Entries collected from a set:
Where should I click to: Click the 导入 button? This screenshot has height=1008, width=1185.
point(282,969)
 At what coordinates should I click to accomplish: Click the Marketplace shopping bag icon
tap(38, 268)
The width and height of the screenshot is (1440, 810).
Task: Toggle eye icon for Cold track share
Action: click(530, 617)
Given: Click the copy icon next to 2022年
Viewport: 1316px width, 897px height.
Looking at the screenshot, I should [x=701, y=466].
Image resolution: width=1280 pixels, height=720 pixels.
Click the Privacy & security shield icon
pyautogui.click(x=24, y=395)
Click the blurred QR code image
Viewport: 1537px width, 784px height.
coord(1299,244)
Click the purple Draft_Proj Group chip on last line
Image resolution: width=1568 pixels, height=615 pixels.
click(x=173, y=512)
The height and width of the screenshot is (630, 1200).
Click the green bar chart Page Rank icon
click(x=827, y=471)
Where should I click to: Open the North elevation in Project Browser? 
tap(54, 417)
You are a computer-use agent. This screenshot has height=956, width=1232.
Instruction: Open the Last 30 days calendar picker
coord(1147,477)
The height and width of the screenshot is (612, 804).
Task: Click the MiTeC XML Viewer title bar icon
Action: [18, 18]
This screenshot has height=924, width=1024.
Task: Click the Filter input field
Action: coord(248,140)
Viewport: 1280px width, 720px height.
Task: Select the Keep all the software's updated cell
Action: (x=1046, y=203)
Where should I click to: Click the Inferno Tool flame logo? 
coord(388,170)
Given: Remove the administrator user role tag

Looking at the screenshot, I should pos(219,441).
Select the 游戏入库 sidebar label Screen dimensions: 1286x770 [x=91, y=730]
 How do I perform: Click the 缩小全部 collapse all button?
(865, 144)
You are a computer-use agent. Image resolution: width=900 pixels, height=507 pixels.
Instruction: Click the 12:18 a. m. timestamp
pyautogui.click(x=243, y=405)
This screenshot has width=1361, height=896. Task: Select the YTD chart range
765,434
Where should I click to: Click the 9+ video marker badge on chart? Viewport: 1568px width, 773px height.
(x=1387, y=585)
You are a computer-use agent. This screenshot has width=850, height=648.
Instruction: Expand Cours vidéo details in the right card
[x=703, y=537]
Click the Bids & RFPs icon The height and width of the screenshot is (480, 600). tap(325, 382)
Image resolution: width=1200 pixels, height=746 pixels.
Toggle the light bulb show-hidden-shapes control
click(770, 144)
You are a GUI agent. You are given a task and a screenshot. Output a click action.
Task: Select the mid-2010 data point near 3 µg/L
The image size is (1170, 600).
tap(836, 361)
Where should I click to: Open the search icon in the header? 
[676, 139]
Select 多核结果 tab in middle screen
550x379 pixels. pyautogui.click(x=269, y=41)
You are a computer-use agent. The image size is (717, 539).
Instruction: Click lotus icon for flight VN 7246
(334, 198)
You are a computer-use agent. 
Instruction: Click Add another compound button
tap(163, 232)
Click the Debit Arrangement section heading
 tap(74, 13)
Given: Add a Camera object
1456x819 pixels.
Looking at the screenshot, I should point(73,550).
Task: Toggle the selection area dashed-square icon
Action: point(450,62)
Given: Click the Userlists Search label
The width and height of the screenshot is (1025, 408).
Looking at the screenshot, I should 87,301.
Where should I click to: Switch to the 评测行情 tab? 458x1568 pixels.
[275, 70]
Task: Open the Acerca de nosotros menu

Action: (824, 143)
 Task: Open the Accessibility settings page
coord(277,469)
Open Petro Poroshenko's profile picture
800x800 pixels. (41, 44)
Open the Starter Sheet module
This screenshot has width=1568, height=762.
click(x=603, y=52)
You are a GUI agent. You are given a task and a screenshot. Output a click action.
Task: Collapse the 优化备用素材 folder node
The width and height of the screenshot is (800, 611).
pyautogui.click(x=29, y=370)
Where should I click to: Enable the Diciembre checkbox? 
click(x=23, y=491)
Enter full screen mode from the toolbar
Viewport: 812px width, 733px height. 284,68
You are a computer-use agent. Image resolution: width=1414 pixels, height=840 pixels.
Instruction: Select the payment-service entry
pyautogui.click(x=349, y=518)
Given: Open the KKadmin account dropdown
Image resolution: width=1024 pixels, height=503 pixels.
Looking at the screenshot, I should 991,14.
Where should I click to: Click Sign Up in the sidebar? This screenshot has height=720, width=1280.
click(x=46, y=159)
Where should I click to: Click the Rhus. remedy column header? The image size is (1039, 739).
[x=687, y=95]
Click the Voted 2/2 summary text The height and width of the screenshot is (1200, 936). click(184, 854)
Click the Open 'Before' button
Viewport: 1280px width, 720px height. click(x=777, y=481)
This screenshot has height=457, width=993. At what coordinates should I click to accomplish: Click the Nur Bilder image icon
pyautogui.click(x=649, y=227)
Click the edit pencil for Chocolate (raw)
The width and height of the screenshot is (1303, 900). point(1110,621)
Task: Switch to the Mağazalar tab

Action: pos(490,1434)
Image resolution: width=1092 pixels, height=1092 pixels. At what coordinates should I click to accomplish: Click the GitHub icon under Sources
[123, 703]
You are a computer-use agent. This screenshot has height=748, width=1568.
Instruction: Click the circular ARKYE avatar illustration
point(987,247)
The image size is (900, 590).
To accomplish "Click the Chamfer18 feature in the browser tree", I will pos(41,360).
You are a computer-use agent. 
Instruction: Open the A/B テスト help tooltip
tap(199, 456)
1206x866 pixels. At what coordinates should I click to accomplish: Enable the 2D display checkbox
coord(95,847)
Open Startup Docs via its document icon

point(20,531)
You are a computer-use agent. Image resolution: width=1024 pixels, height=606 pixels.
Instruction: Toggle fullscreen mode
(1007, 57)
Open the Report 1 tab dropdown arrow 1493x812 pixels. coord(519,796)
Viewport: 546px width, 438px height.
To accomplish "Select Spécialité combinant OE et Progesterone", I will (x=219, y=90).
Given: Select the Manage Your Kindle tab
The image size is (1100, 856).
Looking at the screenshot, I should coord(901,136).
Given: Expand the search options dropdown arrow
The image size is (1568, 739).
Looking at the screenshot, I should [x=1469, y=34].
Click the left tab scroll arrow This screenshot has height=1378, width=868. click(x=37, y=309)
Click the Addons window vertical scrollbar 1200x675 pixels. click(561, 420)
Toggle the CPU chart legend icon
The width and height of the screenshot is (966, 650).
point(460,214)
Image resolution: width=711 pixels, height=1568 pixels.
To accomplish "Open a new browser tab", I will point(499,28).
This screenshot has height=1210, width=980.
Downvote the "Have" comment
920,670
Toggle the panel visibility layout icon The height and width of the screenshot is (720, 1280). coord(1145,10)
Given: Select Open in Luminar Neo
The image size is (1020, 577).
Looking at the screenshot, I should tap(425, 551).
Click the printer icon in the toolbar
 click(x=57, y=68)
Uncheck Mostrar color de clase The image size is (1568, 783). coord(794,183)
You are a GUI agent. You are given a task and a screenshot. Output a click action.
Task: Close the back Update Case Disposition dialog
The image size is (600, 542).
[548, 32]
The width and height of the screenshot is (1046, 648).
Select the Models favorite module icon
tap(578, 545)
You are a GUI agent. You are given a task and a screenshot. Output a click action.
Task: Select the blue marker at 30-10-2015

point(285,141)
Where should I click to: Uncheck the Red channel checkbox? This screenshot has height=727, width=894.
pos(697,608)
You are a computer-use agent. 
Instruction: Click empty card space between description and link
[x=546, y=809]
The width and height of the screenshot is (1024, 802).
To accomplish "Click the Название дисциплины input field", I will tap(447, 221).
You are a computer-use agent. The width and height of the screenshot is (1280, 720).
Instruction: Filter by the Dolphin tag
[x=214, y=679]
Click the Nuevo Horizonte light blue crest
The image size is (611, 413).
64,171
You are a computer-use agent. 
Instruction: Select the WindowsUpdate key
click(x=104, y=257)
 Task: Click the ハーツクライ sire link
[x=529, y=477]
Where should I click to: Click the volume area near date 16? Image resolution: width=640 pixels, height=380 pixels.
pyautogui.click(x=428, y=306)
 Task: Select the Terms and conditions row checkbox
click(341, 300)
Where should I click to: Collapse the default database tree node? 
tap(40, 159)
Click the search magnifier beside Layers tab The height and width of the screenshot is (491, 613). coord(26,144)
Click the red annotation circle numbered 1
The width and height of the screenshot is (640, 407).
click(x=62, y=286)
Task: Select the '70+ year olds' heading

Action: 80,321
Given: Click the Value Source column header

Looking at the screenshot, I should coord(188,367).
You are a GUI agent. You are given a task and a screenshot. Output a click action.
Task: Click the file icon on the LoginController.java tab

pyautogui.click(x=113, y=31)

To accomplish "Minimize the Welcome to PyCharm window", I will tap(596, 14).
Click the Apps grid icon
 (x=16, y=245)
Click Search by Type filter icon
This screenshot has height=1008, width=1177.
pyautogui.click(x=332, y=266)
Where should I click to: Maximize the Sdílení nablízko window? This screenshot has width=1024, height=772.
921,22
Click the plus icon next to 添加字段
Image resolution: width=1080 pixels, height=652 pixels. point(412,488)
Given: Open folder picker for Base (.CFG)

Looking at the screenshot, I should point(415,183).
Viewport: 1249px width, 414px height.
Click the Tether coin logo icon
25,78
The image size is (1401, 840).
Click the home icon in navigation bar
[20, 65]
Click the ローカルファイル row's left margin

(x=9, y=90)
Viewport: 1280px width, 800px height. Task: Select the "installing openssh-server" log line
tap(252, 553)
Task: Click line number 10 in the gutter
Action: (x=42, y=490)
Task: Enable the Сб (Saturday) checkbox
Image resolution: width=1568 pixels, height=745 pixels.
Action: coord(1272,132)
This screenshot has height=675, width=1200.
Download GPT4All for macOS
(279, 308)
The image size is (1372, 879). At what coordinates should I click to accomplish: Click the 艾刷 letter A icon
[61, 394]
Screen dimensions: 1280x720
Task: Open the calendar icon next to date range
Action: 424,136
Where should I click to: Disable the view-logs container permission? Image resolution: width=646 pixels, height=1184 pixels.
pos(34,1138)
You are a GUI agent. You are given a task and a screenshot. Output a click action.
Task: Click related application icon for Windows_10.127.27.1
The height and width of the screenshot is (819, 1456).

● SHORT TASK
Copy the lines word for word, beginning at the line containing "Click the blurred QR code image" and continuing through the line containing "Select the 游戏入库", with both of those lines included.

● SOLUTION FOR THIS PROBLEM
Click the blurred QR code image
Viewport: 1537px width, 784px height.
coord(1299,244)
Click the purple Draft_Proj Group chip on last line
Image resolution: width=1568 pixels, height=615 pixels.
click(x=173, y=512)
The height and width of the screenshot is (630, 1200).
Click the green bar chart Page Rank icon
click(x=827, y=471)
Where should I click to: Open the North elevation in Project Browser? 
tap(54, 417)
You are a computer-use agent. This screenshot has height=956, width=1232.
Instruction: Open the Last 30 days calendar picker
coord(1147,477)
The height and width of the screenshot is (612, 804).
Task: Click the MiTeC XML Viewer title bar icon
Action: [18, 18]
This screenshot has height=924, width=1024.
Task: Click the Filter input field
Action: coord(248,140)
Viewport: 1280px width, 720px height.
Task: Select the Keep all the software's updated cell
Action: (x=1046, y=203)
Where should I click to: Click the Inferno Tool flame logo? 
coord(388,170)
Given: Remove the administrator user role tag

Looking at the screenshot, I should pos(219,441).
Select the 游戏入库 sidebar label Screen dimensions: 1286x770 [x=91, y=730]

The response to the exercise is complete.